For homework assignments, you may create your write-ups alone or with one classmate. If you work with a partner, you should submit one copy of your work with both names listed in your submission. If you would like me to assign you a partner for any given assignment, let me know via Slack direct message and I'll do my best to connect you with somebody.

In most cases, you'll submit your work using a GitHub repository. When you're working with a partner, you can put the submission in either one of your repositories, and I'll be able to find it. That said, it's very important to put your names in a comment at the top of source code or at the top of a PDF or whatever. Similarly, when I ask you to use a specific file name or put things in a specific folder, it's important for you to do so.

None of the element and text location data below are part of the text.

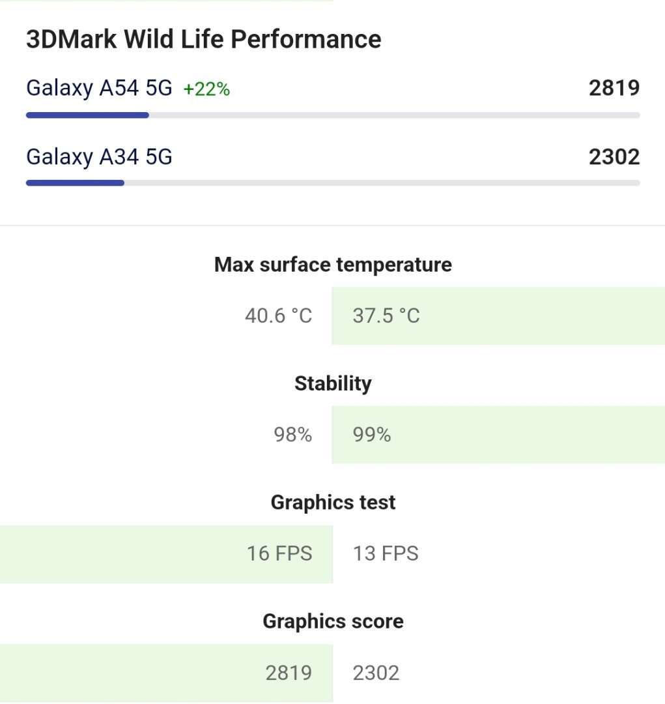Click the 2819 score beside Galaxy A54 5G
This screenshot has height=704, width=665.
[614, 88]
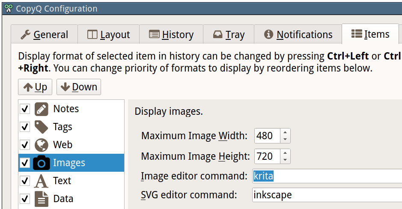The image size is (402, 209).
Task: Decrease Maximum Image Width value
Action: point(286,139)
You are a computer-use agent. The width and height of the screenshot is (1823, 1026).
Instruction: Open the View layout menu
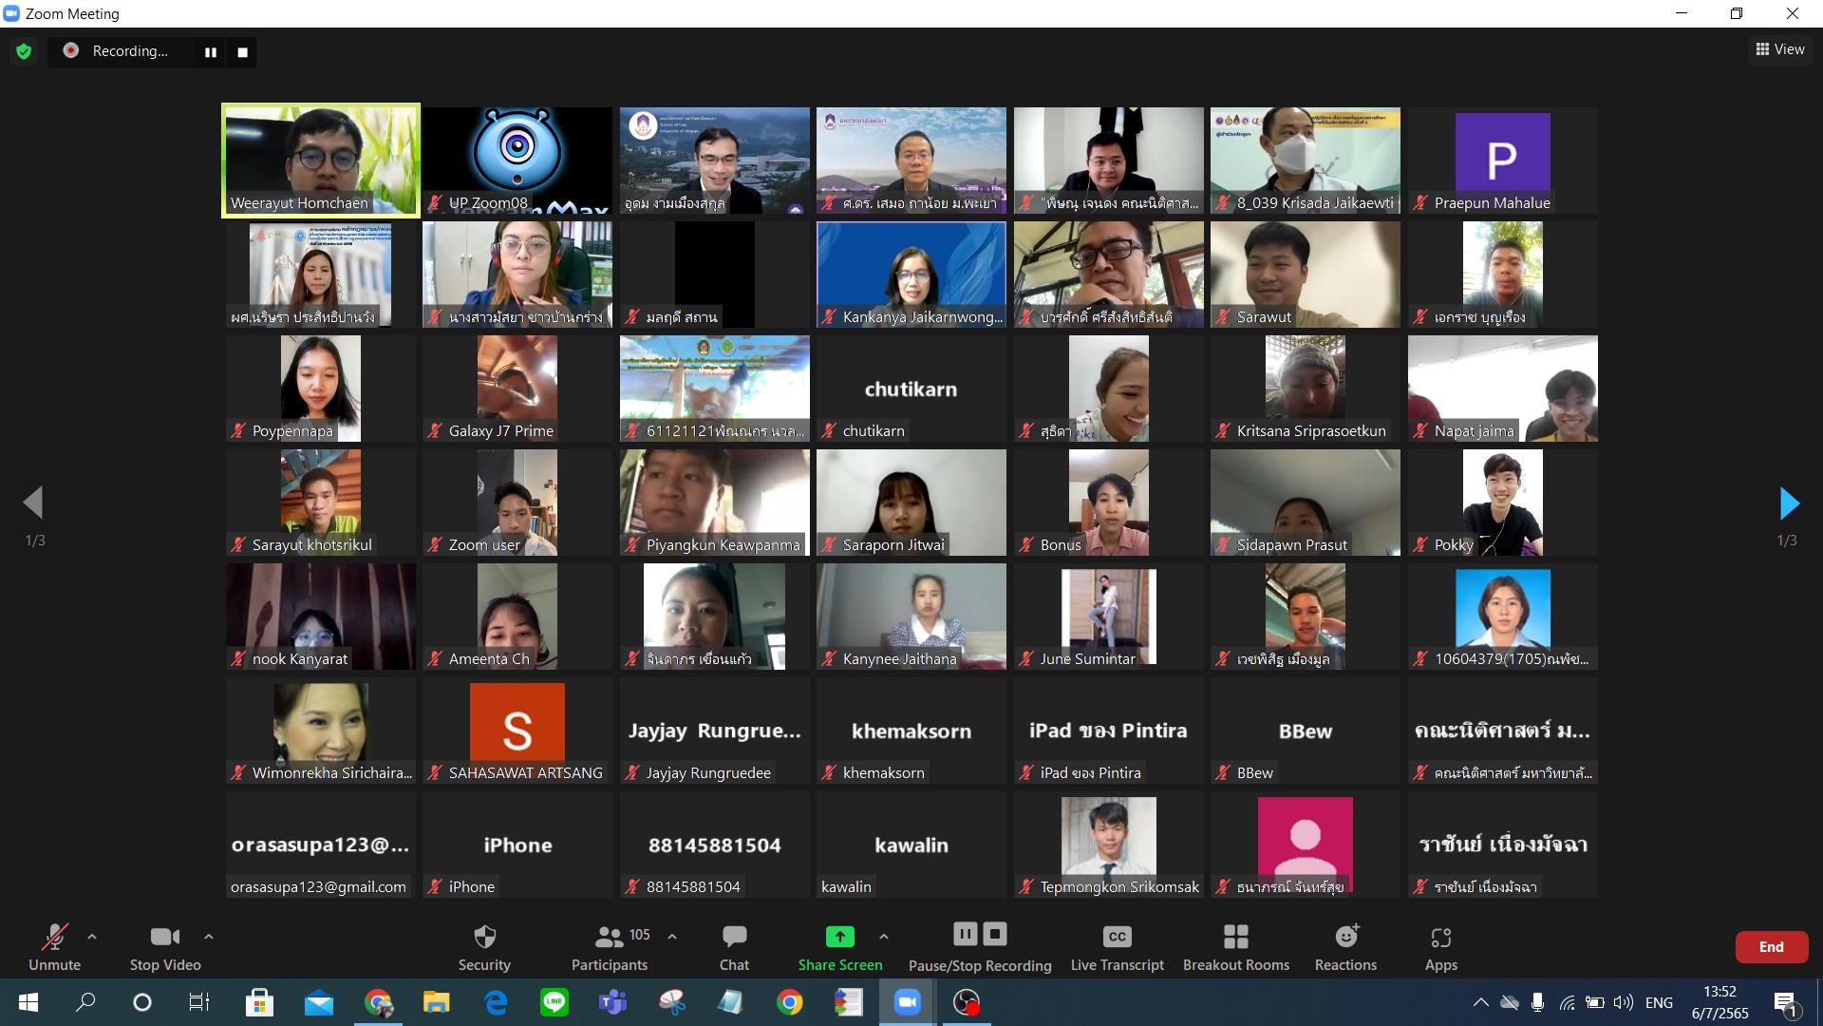pyautogui.click(x=1780, y=49)
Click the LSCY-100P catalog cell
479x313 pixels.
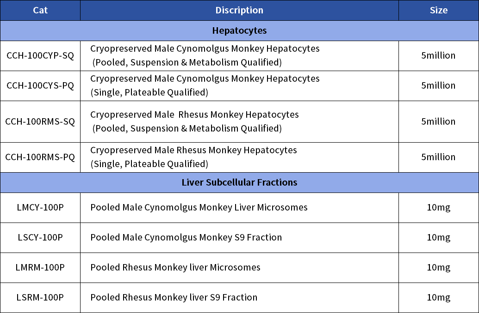[40, 238]
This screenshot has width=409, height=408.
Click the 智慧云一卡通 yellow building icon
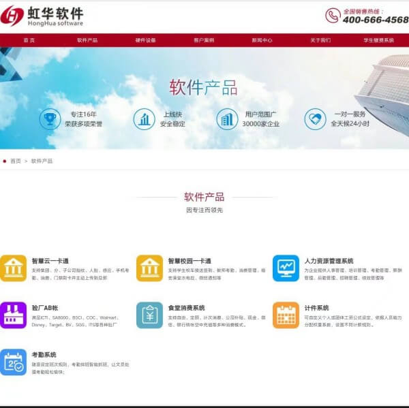coord(14,268)
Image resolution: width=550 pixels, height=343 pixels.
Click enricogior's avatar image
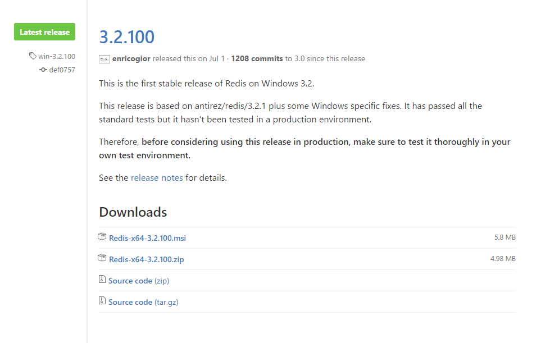[x=104, y=59]
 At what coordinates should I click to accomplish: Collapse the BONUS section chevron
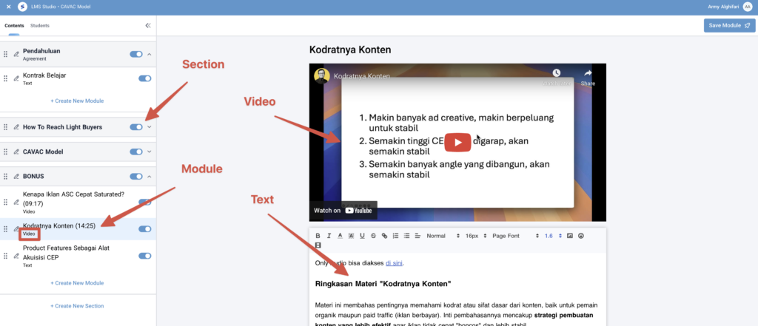[150, 177]
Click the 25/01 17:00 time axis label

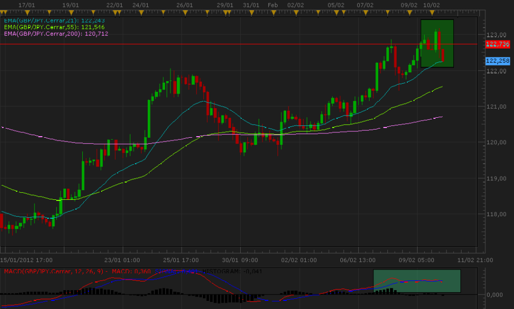pos(181,259)
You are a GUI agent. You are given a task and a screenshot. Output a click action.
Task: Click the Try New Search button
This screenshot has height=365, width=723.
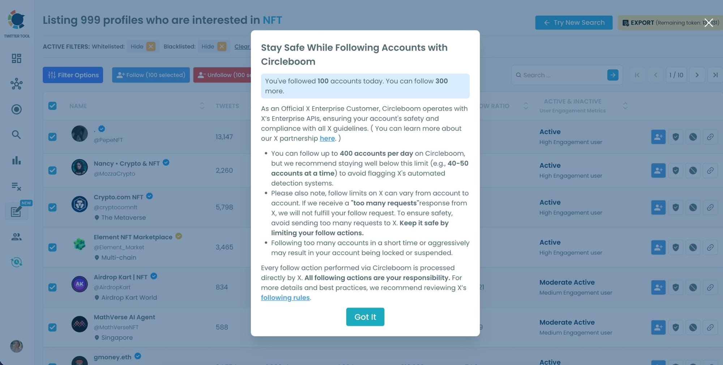point(574,22)
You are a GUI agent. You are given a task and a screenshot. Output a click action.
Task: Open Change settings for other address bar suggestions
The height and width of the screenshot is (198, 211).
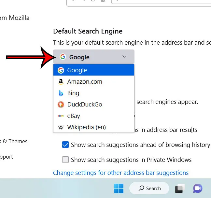point(121,173)
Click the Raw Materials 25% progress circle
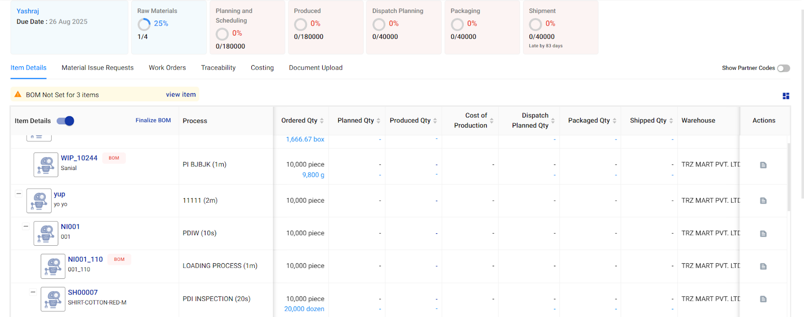This screenshot has height=317, width=804. pos(144,24)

I try to automate whatever is automatable when I'm writing feedback for you, and by following my specifications, you can make my job a lot easier and less error-prone.

For exams, of course, you must work alone, using only the resources I explicitly allow.

If you have any doubts about what constitutes acceptable collaboration, talk to me.

Using stuff you find online

Here are some thoughts on using other people's code. Read that document, please. In brief: cite your sources and check with me if you think you might be straying into plagiarism territory.

My thoughts on non-code resources are consistent with the guidance provided by Carleton's Writing Center. Learning from many sources is great. It's important, however, not to claim other people's work as your own, even implicitly.

Questions about general or specific issues in this realm? Talk to me!

What about LLMs?

Educators at all levels and in all disciplines are experimenting to try to figure out the long-term implications of large language models like ChatGPT, Claude, Gemini, Llama, etc. In computer science, we're also thinking about code generation tools like Cursor, Claude Code, Codex, Copilot, Windsurf, etc.

This term, let's look for and talk with each other about opportunities to use the LLMs to help us learn and do our work effectively. I want you learning, and if LLMs can help that to happen, I want us to collaborate to figure out how and share our ideas.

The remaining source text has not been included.